──────── Text segment

The fossil remains of the Promephitis species, like all members of the skunk family Mephitidae, have a significant extension of epitympanic recess, a chamber of the middle ear, into the region of mastoid and squamous parts of the temporal bones. This extension is recognizable as an inflated bulge on the lateral wall of the skull over the mastoid. In addition, skunks have specific characteristics of the teeth, especially the molars, which distinguish them from other carnivora. The genus Promephitis also shows a distinctive structure of the premolar tooth P^{4} as well as a very small P^{2}, through which they are distinguishable from other genera.

== Distribution and temporal classification ==
Species of Promephitis ranged widely in Eurasia, and fossils have been found both in Europe and in Asia. Fossils of the genus have been uncovered in Spain, Ukraine, Romania, Moldova, Bulgaria, Greece, and China. They lived during the Neogene period, occurring in the Middle to Late Miocene and Early Pliocene less than 10 million years ago.

== Taxonomy ==
The genus and the type species Promephitis larteti were described in 1861 by Jean Albert Gaudry from a fossil found at Pikermi in Greece. Since the initial description up to 10 species have been named, but some have since been discarded. Early finds consisted mainly of teeth or fragments of jaw bones. In 2004 Wang & Qiu reported numerous well-preserved skull and skeleton finds from China and described two new species. Currently the following eleven species are recognised:

- Promephitis larteti Gaudry 1861
- P. maeotica Alexjew 1916
- P. alexjewi Schlosser 1924
- P. malustensis Simionescu 1930
- P. majori Pilgrim 1933
- P. hootoni Senyurek 1954
- P. pristinidens Petter 1963
- P. brevirostris Meladze 1967
- P. maxima He and Huang 1991
- P. qinensis Wang and Qiu 2004
- P. parvus Wang and Qiu 2004

Within the skunks, the species of the genus Promephitis have been likened to the two extant species of stink badger (Mydaus) from Southeast Asia. Taken together, Promephitis and the stink badgers are probably the sister group of the fossil species Palaeomephitis steinheimensis, the name applied to the oldest known species of skunks. Within the recent genera, the stink badgers represent the earliest genus; the clade comprising them with Promephitis and Palaeomephitis is considered to be a sister group to all other skunks living today and other fossil forms.

────────────────
──────── Dataset section

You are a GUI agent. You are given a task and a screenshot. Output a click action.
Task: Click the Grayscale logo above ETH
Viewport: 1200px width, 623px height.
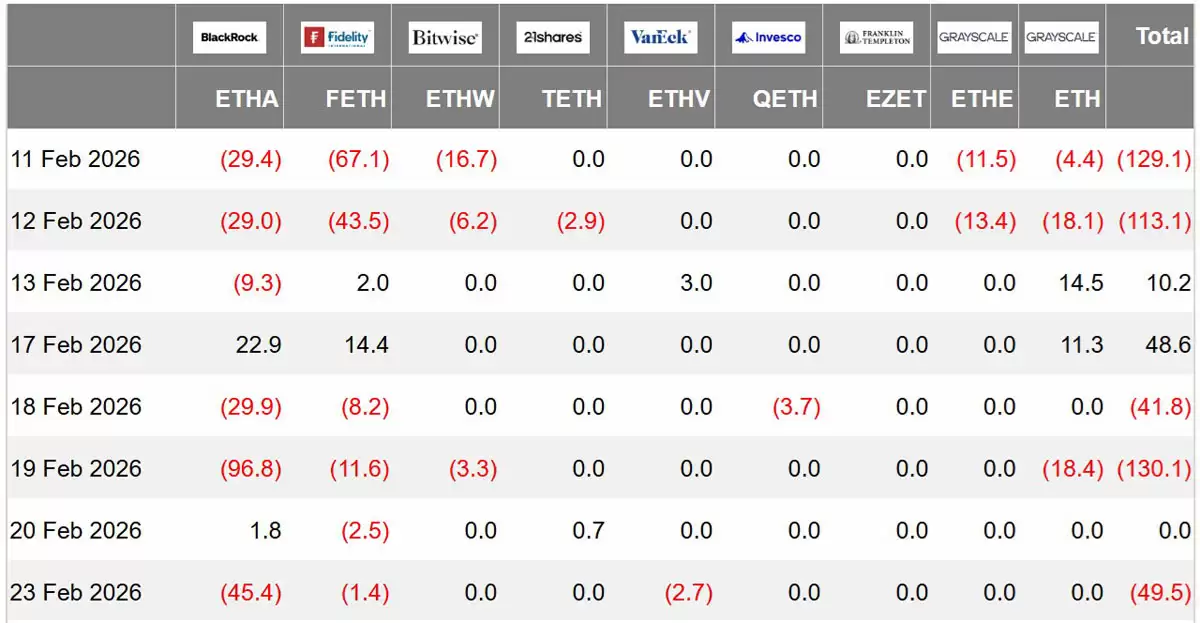tap(1061, 38)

────────────────

* [Problem to solve]:
Rewrite the paragraph of the Promephitis text above that begins "The fossil remains of the Promephitis species" as a short bulleted list that keeps its main facts.

* [Response]:
- Like all skunks (family Mephitidae), Promephitis has a greatly extended epitympanic recess, a middle-ear chamber reaching into the mastoid and squamous parts of the temporal bones.
- This extension shows as an inflated bulge on the side wall of the skull over the mastoid.
- Skunks also have distinctive teeth, especially the molars, that set them apart from other carnivora.
- Promephitis differs from other genera in the distinctive structure of its P^{4} premolar and its very small P^{2}.